What is needed - Put the listing below into a JSON list of strings, one string per line, from the line with "Locate an element on the screen. This" up to and including the line with "breadcrumb: CHIẾN DỊCH". Skip blank lines and leave the pictures out.

Material to process -
+--

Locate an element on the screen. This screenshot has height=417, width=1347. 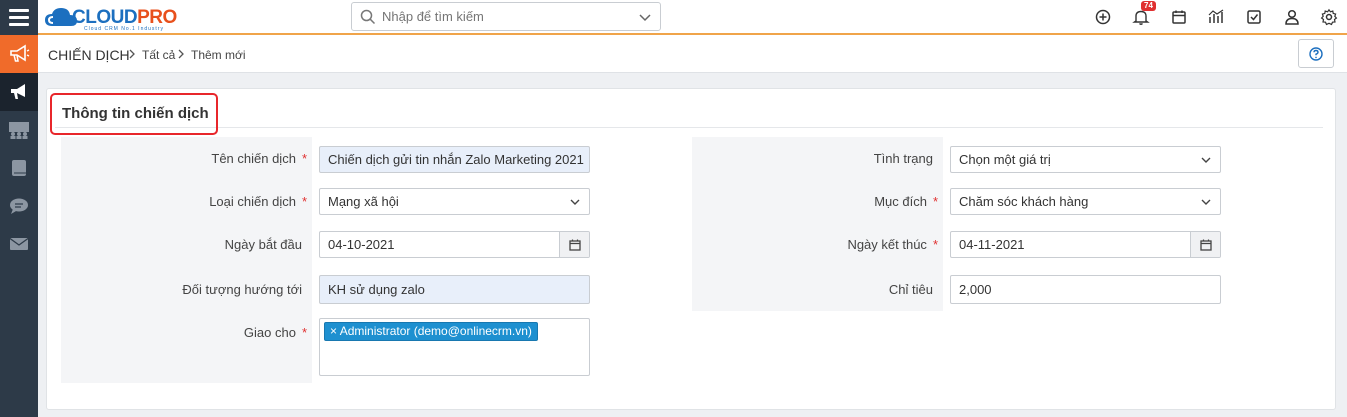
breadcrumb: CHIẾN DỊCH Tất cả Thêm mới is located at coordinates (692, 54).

+--

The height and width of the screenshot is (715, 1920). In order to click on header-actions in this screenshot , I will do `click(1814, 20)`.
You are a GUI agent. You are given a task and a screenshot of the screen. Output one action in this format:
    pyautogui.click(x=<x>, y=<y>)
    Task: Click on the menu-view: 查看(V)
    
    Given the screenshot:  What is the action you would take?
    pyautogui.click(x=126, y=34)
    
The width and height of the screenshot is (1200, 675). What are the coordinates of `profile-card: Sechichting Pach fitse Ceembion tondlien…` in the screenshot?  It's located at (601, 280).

+--

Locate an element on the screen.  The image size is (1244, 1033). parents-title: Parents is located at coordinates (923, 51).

+--

Solution below -
[
  "Locate an element on the screen. This screenshot has height=417, width=1347. ",
  "breadcrumb: CHIẾN DỊCH Tất cả Thêm mới is located at coordinates (692, 54)."
]